Azureus RSSTray
Well I guess since weatstraw went MIA???? where are you? I will have to post something.
I have been wanting to find a way to manage my torrents in a more savvy way lately. I have aproximatly 15 shows that I watch and always want to start my downloads as soon as a new torrent has been posted.
One of my previous methods to manage the torrent files was to use a rss aggregator, apply filters to the feeds I subscribe to and then periodically check up on the aggregator to see what it has found. If anyone else is doing something similar you know how tedious and unreliable this can be.
My other method was to use a rss plugin for Azureus and tell it wild card filters to match the shows that I want it to snag. It seems like no matter how good your regex expressions are, you will always get duplicate torrents or if your expressions are too tight, you will miss some torrents that you may really want.
So I was sick over a weekend and really had a bug to write some code and to solve my little dilema; one sick weekend later I had Azureus RSSTray. The main idea is that you subscribe to your rss feeds and as new torrents are discovered through polling, you are notified by a little tray icon. Once you have a torrent discovered, you can choose to post the torrent to your azureus server which will que the torrent for download. Alternatively you can choose to remove the torrent from your list and never see that torrent again.

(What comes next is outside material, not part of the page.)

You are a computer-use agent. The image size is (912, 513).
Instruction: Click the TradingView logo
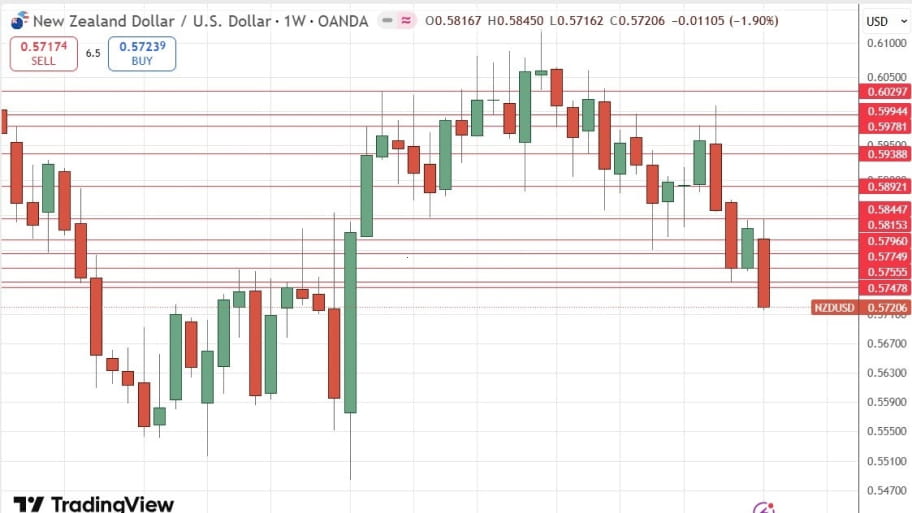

RSSTray is not by any means complete, but it is at a fairly stable state. I have started a sourceforge site for it (mostly for the free SVN account) and a public site. All in all I am pretty pleased with what I did in a short amount of time and mostly I just like to see notifications of new torrents while I am at work.
November 29th, 2006 at 3:08 pm
holy poop!
I did not realize that YOU actually wrote that. I figured you were kidding to be honest. This thing IS the answer to all of our aggregation woes that have been our collective torrent growing pains.
I can’t wait to get home and take a deeper look at this now that I know YOU ACTUALLY WROTE IT and that its not just another internet project to take a look at. KUDOS!
also, to mr wheatstraw…. do you happen to have any of the content from your early wiki banging around anymore? I’m looking specifically on the ideas that had been collected for a ‘digital life’ store. Drop me a line, message me up, or ring a ding my ding a ling.
November 29th, 2006 at 3:11 pm
Very very cool! I’ll be posting a follow-up to with some more comments about this soon! That’s some darn good work for a few days of being sick!
November 29th, 2006 at 6:17 pm
oh yeah, one usability issue though is that the window continually minimizes itself. not a bad idea except that I have 429 torrents to sift through before this is something I can use. =)
I also see that you have a bunch of feeds pre-configured and your login information as well. My guess is you’ve changed it since then, but having your no-ip address listed may end up being trouble.
November 30th, 2006 at 7:16 am
Yeah I suppose i had better remove all my personal info from there. In my hurry to get the sourceforge page up I forgot to clean up the config file. I am making some significant usability changes that I will post soon, such as some better error handling, support for SSL, and removing the auto collapse timout on window activation. I’ll keep you guy’s posted.
November 30th, 2006 at 10:10 am
So I spent some time hacking on this last night (until the power went out and I was literally left in the dark).
Here are my thoughts:
To begin with, I don’t use a windows machine much so the “tray” part of this app is useless to me. However, if I could expose the core functionality as a web service and consume with whatever client I want (a web browser, Mac OS X widget, ffox extension or greasemonkey script, gnome applet) it becomes very useful.
I started hacking away at the web service using Dream .NET-REST SDK (http://doc.opengarden.org/). I’ve used it a little at work and it’s super slick.
I’ve defined the following “features” and implemented a few of them:
* GET:feeds/ — returns a list of feeds
* POST:feeds/add — adds a feed
* POST:feeds/delete — deletes a feed
* GET:torrents/ — returns a list of torrents
* GET: config/ — returns the configuration.xml file
* POST: config/update/ — not implemented, will set/create config settings
* POST:azureus/post/ — not implemented, will tell Azureus to start the torrent
Changes/TODO:
* I had to move a few files out of the main RSSTray project so I could access them from my service
* I’d like to decouple the logging from using Windows.Forms. I’d rather use log4net
* need to implement caching like the WinForms client does so each GET:torrents/ doesn’t ping/parse every feed
* need to maintain history like WinForms client does
* add a “userid” parameter to all the calls so multiple users/configs can be supported
Nice work again Bader. This is really cool! Hopefully I can hack away some more this weekend! BTW, happy birthday tomorrow (I think)
November 30th, 2006 at 10:32 pm
SSL and user, pass is now supported in the SVN version. I will upload a set of binaries tomorrow.
December 20th, 2006 at 1:00 am
Post something about this at OpenGarden.org too. And Happy Birthday and Congrats to the other dude on the wedding.